▶ _Your instructions_
Whenever a line carries the word "dimensions", pull it out of the entries.

▶ _Provided records_
:::

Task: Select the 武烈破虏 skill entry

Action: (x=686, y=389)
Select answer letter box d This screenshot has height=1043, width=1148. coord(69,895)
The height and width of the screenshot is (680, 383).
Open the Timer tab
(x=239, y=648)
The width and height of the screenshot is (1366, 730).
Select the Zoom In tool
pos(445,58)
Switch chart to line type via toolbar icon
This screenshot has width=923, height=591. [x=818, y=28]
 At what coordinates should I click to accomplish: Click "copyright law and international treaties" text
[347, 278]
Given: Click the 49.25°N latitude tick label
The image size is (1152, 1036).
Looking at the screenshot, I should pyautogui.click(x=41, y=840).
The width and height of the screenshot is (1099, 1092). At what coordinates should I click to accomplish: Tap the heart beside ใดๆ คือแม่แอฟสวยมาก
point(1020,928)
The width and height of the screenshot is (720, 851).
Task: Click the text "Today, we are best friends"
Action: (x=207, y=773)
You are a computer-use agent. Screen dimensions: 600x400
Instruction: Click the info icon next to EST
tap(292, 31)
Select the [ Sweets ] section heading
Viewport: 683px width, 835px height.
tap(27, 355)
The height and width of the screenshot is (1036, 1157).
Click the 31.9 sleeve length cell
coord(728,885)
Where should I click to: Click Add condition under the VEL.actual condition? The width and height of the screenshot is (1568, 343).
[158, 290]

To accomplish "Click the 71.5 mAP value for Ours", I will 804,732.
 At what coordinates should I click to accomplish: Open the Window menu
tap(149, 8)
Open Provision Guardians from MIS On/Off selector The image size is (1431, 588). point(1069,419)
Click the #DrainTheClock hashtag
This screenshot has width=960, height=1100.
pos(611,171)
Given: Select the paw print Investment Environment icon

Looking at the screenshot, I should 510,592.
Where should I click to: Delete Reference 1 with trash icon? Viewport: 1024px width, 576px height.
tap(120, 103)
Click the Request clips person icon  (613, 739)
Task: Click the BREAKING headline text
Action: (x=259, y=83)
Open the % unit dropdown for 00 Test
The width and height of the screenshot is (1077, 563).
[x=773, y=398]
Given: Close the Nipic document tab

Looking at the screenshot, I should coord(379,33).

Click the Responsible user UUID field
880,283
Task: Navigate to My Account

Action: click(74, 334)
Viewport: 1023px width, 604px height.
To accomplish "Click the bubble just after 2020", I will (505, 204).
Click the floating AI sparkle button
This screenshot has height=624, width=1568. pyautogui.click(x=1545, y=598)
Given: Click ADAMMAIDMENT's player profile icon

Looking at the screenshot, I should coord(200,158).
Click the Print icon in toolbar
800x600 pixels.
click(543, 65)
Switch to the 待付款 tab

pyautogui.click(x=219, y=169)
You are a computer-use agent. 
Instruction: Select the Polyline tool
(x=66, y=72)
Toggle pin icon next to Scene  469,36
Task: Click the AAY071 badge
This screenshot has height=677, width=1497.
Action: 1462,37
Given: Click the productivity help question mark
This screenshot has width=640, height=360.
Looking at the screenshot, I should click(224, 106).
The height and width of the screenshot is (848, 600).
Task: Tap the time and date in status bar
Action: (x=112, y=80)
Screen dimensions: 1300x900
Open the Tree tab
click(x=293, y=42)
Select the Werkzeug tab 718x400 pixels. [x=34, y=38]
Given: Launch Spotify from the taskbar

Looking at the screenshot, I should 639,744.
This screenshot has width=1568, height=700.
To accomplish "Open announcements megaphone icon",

:::

▶ _Solution to this task_
You are a computer-use agent. Screen dimensions: 600x400
Screen dimensions: 1300x900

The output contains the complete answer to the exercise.